_SELECTION_
□ □ □ □ □
First let’s import both seaborn and matplotlib using their standard import idioms along with pandas and numpy:

import pandas as pd
import numpy as np

# standard import aliases for seaborn and matplotlib
import seaborn as sns
import matplotlib.pyplot as plt

# TODO try out code examples in the documentation here

Next, we’ll load in the gapminder dataset of GDP and life expectancy across countries. Below are dsecriptions of the columns in the dataset:

  • country - The country

  • continent - The continent the country is in

  • year - The year data was collected. Ranges from 1952 to 2007 in increments of 5 years

  • lifeExp - Life expectancy at birth, in years

  • pop - Population

  • gdpPercap - GDP per capita (US$, inflation-adjusted)

# load the gapminder dataset and peek at its columns
gapminder_df = pd.read_csv("~/COMSC-341CD/data/gapminder.csv")
gapminder_df.head()
country continent year lifeExp pop gdpPercap
0 Afghanistan Asia 1952 28.801 8425333 779.445314
1 Afghanistan Asia 1957 30.332 9240934 820.853030
2 Afghanistan Asia 1962 31.997 10267083 853.100710
3 Afghanistan Asia 1967 34.020 11537966 836.197138
4 Afghanistan Asia 1972 36.088 13079460 739.981106

1.1. Provide an example of a causal question that could be asked with the variables in the dataset.
□ □ □ □ □
_DATA PROVIDED_

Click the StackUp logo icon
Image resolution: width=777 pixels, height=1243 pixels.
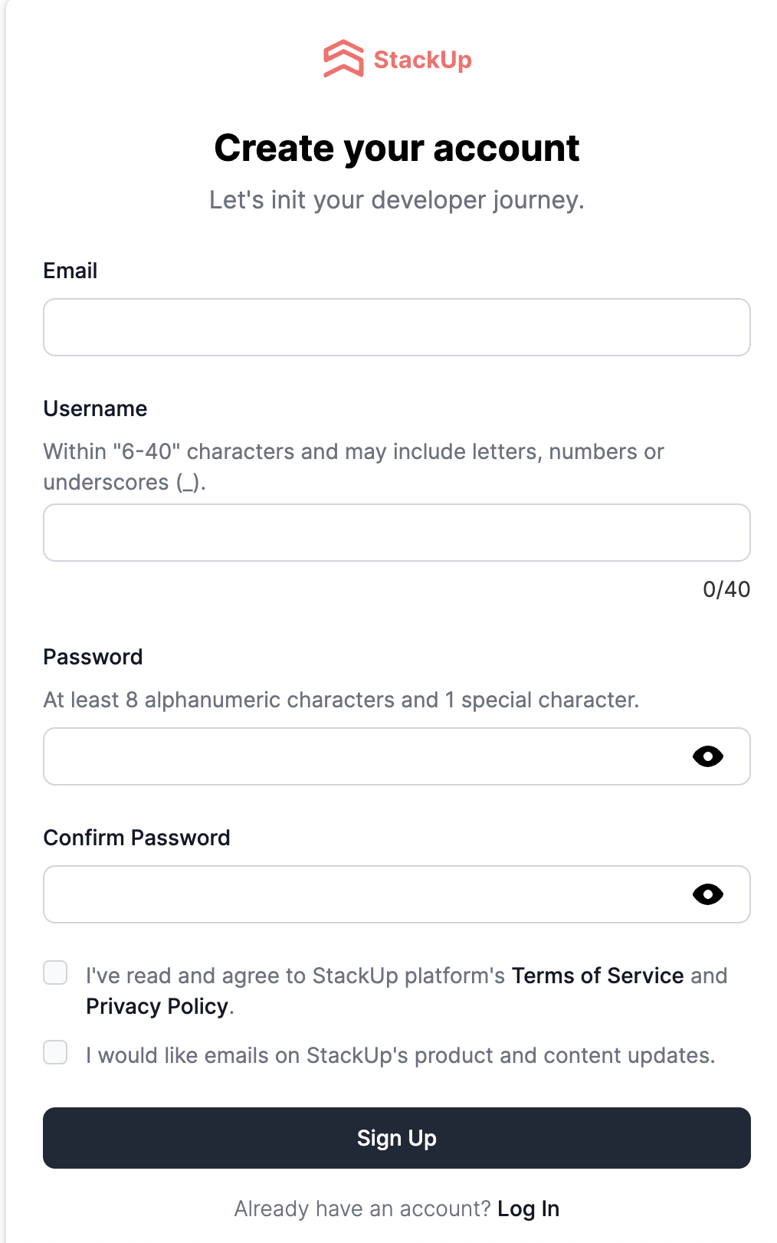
□ □ □ □ □
_WORK TO DO_
(1) In the gapminder tutorial:
(a) What alias is seaborn imported under?
(b) What range of years does the year column cover, and at what interval?
(c) What life expectancy does the first row of the printed table show for Afghanistan in 1952?
(2) Can you transcribe everything in the gapminder tutorial from "gapminder_df.head()" down to "in the dataset."?

_THE RESPONSES_
(1)
(a) sns
(b) 1952 to 2007, in increments of 5 years
(c) 28.801

(2)
gapminder_df.head()
country continent year lifeExp pop gdpPercap
0 Afghanistan Asia 1952 28.801 8425333 779.445314
1 Afghanistan Asia 1957 30.332 9240934 820.853030
2 Afghanistan Asia 1962 31.997 10267083 853.100710
3 Afghanistan Asia 1967 34.020 11537966 836.197138
4 Afghanistan Asia 1972 36.088 13079460 739.981106

1.1. Provide an example of a causal question that could be asked with the variables in the dataset.